■ Verilen Metin:

╭──

Neyi yapmak, neyi başarmak, neyi gerçekleştirmek istiyorsak,
başta “Bismillah” demeliyiz.
Nereye ulaşmak,
nereye gitmek, nereye varmak istiyorsak, başlarken başta “Bismillah”
Demeliyiz.
Kime kavuşmak,
kime tutunmak, kime dayanmak istiyorsak,
Başlarken başta
“Bismillah” demeliyiz.
Çünkü her çeşit
başarının yolu, her şeyden önce Allah’a dayanmaktan,
Allah’a tutunmaktan, Allah’a sığınmaktan
geçer.
Çünkü her hususta
ne kadar kuvvetsiz isek de, her hususta sonsuz kuvvet
Ve kudret
sahibinin eline yapışmış oluruz.
Neyle? “Bismillah”
demekle, yani her şeye O’nun ismiyle başlamakla.

╰──

■ İstenen İş:
“Bismillah” demek üzerine yazılmış metni, son cümlesinden sonrasını yazarak devam ettirin. Bu metinden sonra gelen verilere ihtiyaç yoktur.

■ Veri Bloğu:
╭──

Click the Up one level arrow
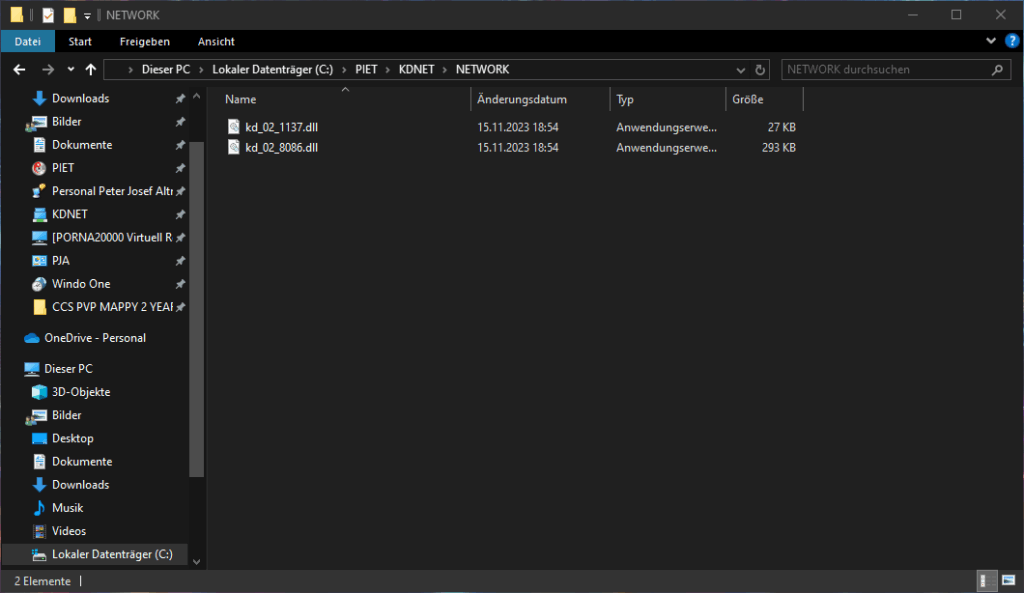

╰──

■ Nihai Sonuç:
Deyim yerindeyse,
böyle avukatı olan, hiç dâvayı kaybeder
mi?
Madem ki, “Allah”
kelâmı evrende görünen bütün Esma-ül-Hüsna / Güzel İsimler’in
Anlamını içeriyor.
Madem ki, Allah noksan sıfatlardan arınmıştır.
Madem ki Allah,
üstün sıfatlarla bezenmiştir.
Madem ki evren,
isimlerinin yansımalarıyla dalgalanıyor.
Madem ki evren,
mükemmel sıfatlarla donatılmıştır.
Madem ki, Allah
idrâk edilemez. Akıl onu kaldıramaz. Akıl onu kavrayamaz.
Çünkü O’nun zıddı
yoktur ki, kavranabilsin.
Çünkü O’nun misli
yoktur ki, anlaşılabilsin.
Çünkü O’nun
benzeri yoktur ki, algılanabilsin.
İşte “Allah”
dediğimiz zaman, aklımıza hep bunlar geliyor.
İşte “Bismillah”
derken de, böyle vasıflarla sıfatlı bir Allahı anmış oluyoruz.
İşte “Bismillah”
derken de, böyle sıfatlarla bezenmiş bir Allahı zikretmiş oluyoruz.
İşte “Bismillah”
derken de, böyle niteliklerle donanmış bir Allahı söylemiş oluyoruz.
“Bismillah”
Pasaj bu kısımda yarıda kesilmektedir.